Autohokey: Change clipboard format from html to text - html

How can I switch back to rich text after the several regex at the end of my script ( so I could past rich text and not HTML)?
This script copies a selected text, retrieve the HTML, format it (remove/change some html tags). So when I past the clipboard at the end, I have an html format. How can I rechange the format of the clipboard to get a text format when I past: I would like to be able to paste the clipboard in MSWord for exemple instead of only in a html editor.
The actual code = text format → html format
The code I am looking for is : text format → html format→ text format
The code I am looking for could seem strange but I need to access the html tags to format them.
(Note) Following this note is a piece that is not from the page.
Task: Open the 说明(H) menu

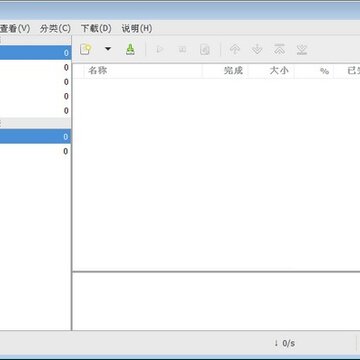Action: (x=137, y=29)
!^+k:: ;Alt(!) CTRL(^) shift(+) AND c
clipboard =
Send, {CTRLDOWN}c{CTRLUP}{ESC}
ClipWait
; Change clipboard content from text to html with tag
ClipboardGet_HTML( byref Data ) { ; http://www.autohotkey.com/forum/viewtopic.php?p=392624#392624
If CBID := DllCall( "RegisterClipboardFormat", Str,"HTML Format", UInt )
If DllCall( "IsClipboardFormatAvailable", UInt,CBID ) <> 0
If DllCall( "OpenClipboard", UInt,0 ) <> 0
If hData := DllCall( "GetClipboardData", UInt,CBID, UInt )
DataL := DllCall( "GlobalSize", UInt,hData, UInt )
, pData := DllCall( "GlobalLock", UInt,hData, UInt )
, Data := StrGet( pData, dataL, "UTF-8" )
, DllCall( "GlobalUnlock", UInt,hData )
DllCall( "CloseClipboard" )
Return dataL ? dataL : 0
}
If ClipboardGet_HTML( Data ){
; MsgBox, % Data
clipboard = %Data%
; parse HTML to remove tag attributes - bcoz I want to apply a style on <span id="textmark... I first replace them with a unique string that enable me to personalize their style after the parsing
HHSpanid := RegExReplace(clipboard, "<span id=""textmark", "TO2BE2REPLACED$0")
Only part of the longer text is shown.